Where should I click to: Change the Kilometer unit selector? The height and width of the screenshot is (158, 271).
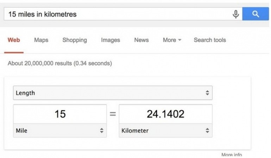coord(165,131)
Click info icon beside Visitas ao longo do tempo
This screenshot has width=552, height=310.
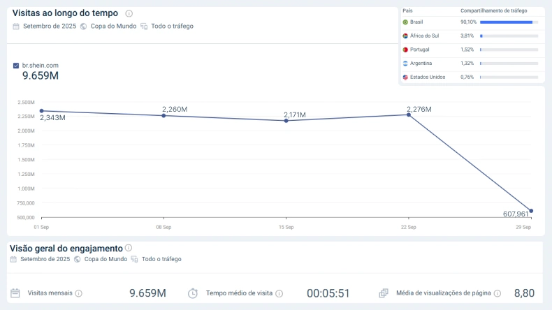(129, 13)
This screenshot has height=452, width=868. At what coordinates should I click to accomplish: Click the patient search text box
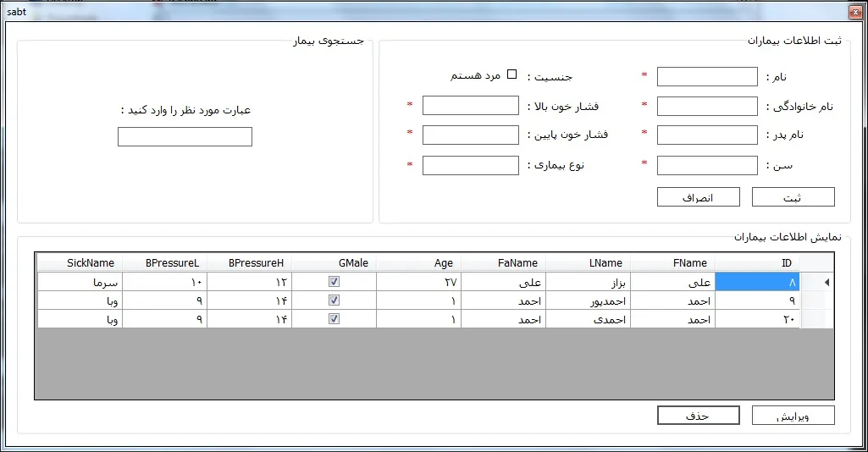[x=185, y=137]
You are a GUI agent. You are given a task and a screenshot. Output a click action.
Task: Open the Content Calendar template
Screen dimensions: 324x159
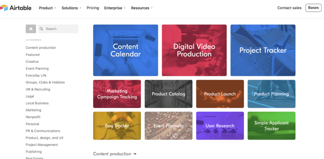(126, 50)
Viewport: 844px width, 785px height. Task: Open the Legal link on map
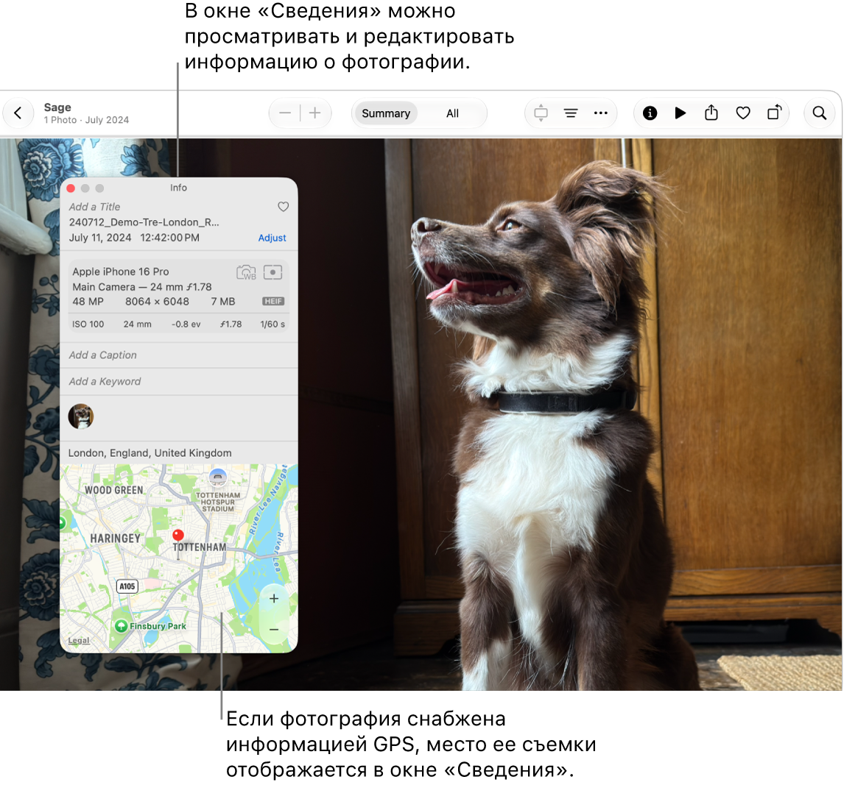tap(79, 640)
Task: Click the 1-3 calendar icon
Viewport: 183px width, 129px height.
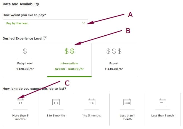Action: (92, 102)
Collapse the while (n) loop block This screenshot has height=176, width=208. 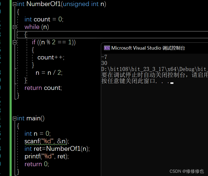(x=15, y=27)
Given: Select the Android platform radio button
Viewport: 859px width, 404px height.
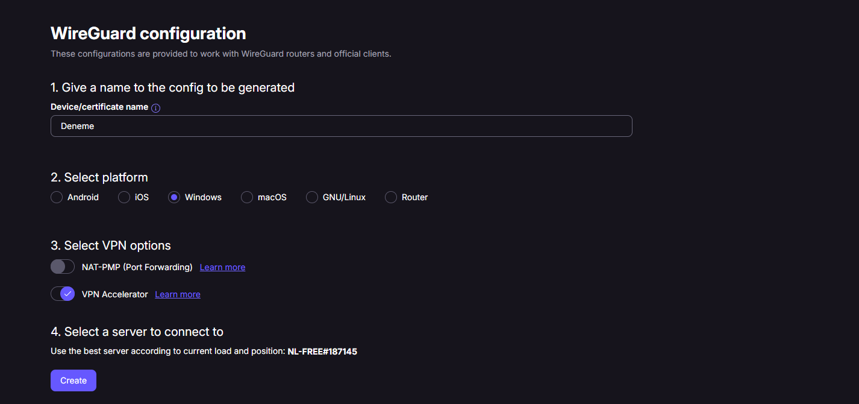Looking at the screenshot, I should tap(57, 197).
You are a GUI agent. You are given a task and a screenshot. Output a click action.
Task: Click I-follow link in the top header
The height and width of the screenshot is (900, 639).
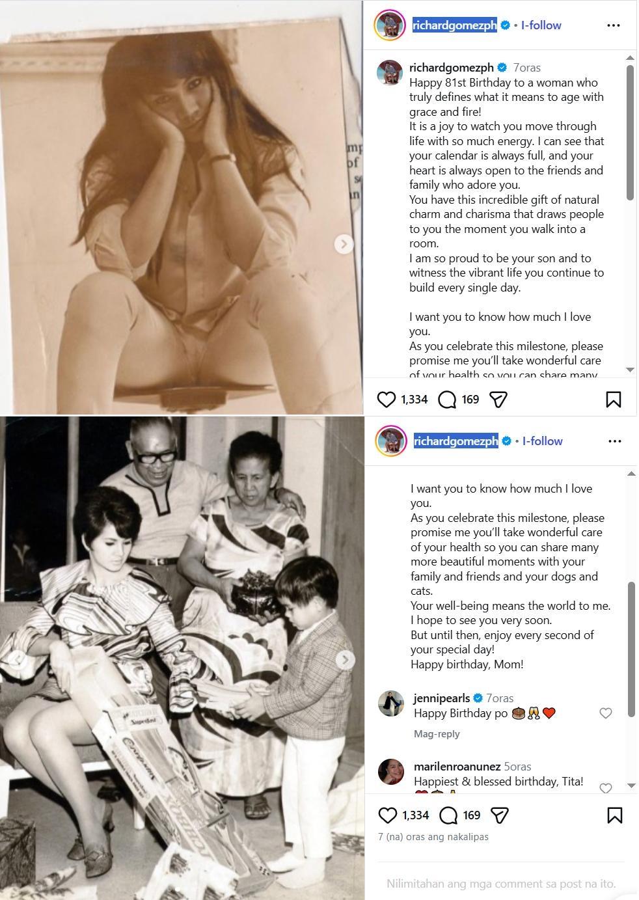point(541,25)
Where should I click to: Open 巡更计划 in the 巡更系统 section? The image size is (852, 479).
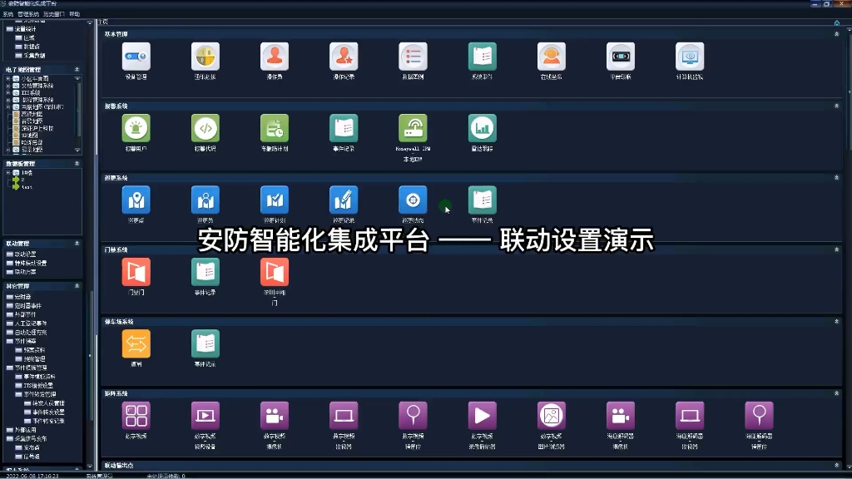(275, 201)
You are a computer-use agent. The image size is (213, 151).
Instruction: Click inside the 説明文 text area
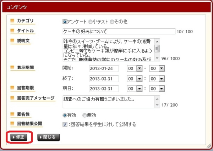tap(108, 49)
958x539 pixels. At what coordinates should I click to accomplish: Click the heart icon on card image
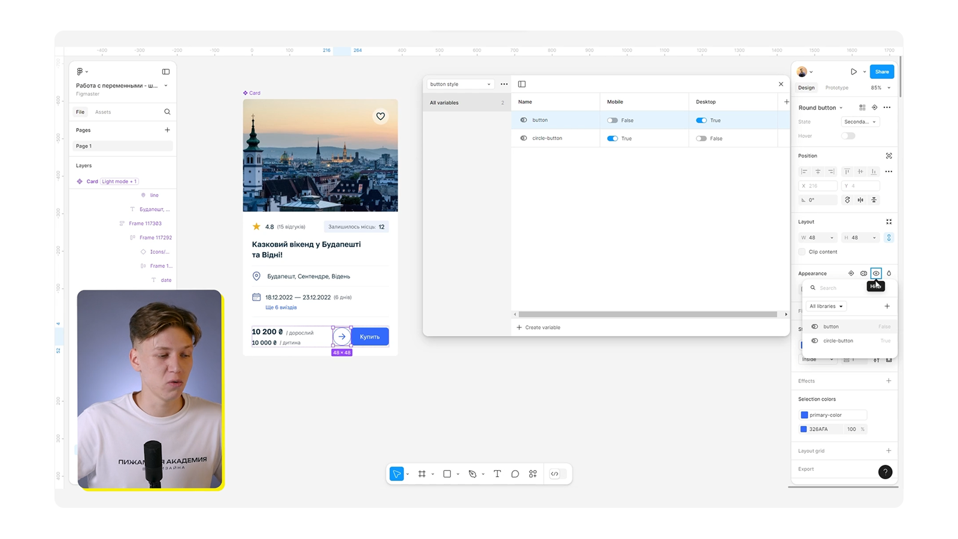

• • •

◆ Work order:
Copy whichever lines in the listing above contain the word "icon".

◆ Expected output:
Click info icon beside Visitas ao longo do tempo
Task: Click the 1-3 calendar icon
958x539 pixels. At what coordinates should I click to accomplish: Click the heart icon on card image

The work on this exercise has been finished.